While relatively good overall official instructions exist [1] and truly clear and excellent user descriptions, the maintenance procedures around spam removal in particular are astonishingly unclear. Many pages exist all over the net with version-specific SQL manipulations that should never be attempted by any user at all no matter how sophisticated or how certain they are using the same version as those instructions allegedly worked on (Mediawiki has many tables that change with every version and some extensions too... the odds of doing SQL purging correctly are low).
Term usage is extremely inconsistent
- delete, to an ordinary user, means permanent removal, while "archive" means "put in some user-visible place that is harder to access", such as talk page archives
- to administrators, it has a parallel but quite different meaning: A "delete" moves the page to a place harder to access. When the time comes to truly eradicate these pages, typically spam, they invoke "deleteArchivedVersions" (?!?!) to permanently remove (or "purge") them. The script should be "purgeDeletedVersions" obviously, regardless of the unfortunate names of the SQL tables.
The purge/delete/archive terminology horror gets worse with each release, e.g. a shell tool that purges deleted versions is called deleteArchivedVersions.php which is deeply confusing especially as "purge" already exists in the lexicon in the options that these scripts take, and "remove" (the Unix-y term) is already in the names of removeUnusedAccounts.php etc.). Worst, "old" has totally different meaning in purgeOldText (where it means "purged") vs. deleteOldRevisions (where it means "archived" or "deleted" revisions). One word, one semantics regardless of permission and account powers!

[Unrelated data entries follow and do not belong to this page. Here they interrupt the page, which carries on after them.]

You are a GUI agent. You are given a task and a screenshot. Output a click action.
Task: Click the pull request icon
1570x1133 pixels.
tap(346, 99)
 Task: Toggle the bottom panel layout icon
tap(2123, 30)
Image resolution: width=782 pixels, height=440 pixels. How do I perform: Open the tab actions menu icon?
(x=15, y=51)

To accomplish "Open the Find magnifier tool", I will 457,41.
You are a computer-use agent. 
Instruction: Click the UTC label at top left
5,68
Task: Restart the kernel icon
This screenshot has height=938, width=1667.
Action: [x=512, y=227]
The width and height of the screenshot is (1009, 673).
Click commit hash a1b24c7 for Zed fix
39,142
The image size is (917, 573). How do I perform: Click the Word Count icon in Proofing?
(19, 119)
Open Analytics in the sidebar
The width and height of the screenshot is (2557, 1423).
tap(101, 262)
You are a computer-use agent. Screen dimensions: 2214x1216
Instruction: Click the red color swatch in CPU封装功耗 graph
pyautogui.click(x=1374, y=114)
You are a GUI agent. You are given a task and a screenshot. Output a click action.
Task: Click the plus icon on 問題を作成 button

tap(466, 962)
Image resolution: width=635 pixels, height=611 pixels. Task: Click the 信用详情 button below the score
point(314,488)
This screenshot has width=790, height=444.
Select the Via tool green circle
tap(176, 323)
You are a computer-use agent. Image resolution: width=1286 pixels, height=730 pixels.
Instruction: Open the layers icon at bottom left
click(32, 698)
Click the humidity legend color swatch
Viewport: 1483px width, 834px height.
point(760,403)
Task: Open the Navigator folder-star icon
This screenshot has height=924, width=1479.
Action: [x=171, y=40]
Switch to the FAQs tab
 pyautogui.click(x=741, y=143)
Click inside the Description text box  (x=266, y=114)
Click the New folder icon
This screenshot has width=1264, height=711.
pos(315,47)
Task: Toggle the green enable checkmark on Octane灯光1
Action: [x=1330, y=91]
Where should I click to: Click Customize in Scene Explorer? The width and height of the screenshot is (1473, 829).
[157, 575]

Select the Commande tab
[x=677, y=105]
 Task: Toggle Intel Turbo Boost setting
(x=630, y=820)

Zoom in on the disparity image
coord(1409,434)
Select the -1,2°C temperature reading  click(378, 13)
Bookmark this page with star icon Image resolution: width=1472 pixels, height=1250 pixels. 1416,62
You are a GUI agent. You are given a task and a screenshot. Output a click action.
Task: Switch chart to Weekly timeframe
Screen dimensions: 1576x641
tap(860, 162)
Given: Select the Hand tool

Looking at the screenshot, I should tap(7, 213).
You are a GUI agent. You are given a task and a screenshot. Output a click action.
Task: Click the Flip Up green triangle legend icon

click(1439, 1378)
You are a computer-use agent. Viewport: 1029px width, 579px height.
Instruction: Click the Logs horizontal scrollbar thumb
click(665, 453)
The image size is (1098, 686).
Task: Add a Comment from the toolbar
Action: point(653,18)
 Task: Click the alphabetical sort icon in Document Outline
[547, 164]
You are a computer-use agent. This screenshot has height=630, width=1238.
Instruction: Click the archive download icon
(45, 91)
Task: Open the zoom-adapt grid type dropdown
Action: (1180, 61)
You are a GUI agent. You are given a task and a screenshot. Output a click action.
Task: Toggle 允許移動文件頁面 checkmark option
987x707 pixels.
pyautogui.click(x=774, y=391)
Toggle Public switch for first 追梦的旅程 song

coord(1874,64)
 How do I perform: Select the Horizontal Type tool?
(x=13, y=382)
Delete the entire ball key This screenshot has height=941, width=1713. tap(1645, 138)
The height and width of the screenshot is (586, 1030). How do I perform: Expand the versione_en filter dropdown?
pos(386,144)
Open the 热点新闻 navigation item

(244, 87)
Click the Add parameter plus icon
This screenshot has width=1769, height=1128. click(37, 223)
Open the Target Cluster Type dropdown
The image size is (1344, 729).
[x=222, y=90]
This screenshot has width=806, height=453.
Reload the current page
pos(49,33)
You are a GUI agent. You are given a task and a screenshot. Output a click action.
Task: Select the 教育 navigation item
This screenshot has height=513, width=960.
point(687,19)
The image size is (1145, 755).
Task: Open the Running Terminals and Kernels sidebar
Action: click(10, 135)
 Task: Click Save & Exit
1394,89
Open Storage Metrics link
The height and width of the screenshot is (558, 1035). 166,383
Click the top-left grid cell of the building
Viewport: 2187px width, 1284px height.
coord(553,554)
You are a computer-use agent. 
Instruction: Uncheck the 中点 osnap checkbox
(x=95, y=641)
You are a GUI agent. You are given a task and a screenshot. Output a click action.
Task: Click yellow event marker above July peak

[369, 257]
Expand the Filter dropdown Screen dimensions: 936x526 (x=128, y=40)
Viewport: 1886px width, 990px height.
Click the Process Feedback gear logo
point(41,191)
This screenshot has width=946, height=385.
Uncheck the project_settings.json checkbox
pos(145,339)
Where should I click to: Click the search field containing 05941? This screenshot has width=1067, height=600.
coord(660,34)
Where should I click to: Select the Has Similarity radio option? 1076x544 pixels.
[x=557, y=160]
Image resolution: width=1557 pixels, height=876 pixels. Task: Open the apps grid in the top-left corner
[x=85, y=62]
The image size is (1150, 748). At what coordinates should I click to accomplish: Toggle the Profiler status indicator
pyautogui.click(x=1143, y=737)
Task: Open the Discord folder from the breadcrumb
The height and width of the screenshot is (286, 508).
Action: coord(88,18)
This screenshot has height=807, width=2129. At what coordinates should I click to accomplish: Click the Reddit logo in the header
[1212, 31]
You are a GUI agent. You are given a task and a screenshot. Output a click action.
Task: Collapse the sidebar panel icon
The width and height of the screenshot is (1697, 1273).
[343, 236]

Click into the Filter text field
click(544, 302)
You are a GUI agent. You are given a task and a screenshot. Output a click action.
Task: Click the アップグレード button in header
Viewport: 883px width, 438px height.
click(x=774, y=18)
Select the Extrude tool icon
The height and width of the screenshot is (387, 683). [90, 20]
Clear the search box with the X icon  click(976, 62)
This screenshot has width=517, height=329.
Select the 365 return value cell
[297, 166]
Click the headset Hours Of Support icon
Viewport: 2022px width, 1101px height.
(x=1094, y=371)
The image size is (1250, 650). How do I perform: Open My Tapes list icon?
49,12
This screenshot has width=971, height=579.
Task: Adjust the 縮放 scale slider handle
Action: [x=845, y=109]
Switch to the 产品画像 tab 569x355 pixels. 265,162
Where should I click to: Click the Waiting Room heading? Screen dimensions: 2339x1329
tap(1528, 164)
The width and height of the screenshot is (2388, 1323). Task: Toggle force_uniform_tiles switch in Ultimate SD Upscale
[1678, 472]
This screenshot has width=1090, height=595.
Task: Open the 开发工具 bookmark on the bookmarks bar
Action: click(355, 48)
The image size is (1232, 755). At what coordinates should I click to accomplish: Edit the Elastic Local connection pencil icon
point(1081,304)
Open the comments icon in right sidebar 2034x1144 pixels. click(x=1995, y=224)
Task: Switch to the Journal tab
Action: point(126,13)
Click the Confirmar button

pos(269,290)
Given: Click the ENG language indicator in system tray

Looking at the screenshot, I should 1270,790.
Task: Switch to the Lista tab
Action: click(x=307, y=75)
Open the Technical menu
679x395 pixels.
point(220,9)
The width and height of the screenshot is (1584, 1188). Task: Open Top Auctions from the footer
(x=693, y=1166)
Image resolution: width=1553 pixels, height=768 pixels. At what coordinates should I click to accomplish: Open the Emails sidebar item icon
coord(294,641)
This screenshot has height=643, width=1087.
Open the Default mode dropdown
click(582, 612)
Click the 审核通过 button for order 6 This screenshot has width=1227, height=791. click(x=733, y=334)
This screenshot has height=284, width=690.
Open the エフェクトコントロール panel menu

- WORKAROUND: Write a shell script "purgeDeletedVersions" that invokes the options you think appropriate for shell users, and hide or rename deleteArchivedVersions so no one invokes it or is confused by it's absurd name. Similarly script around "Old" term so it's clear what level of "old" is targetted. Probably reserve "purge" prefix for scripts that actually irrevocably purge things, or perhaps use prefix "irrevocably"?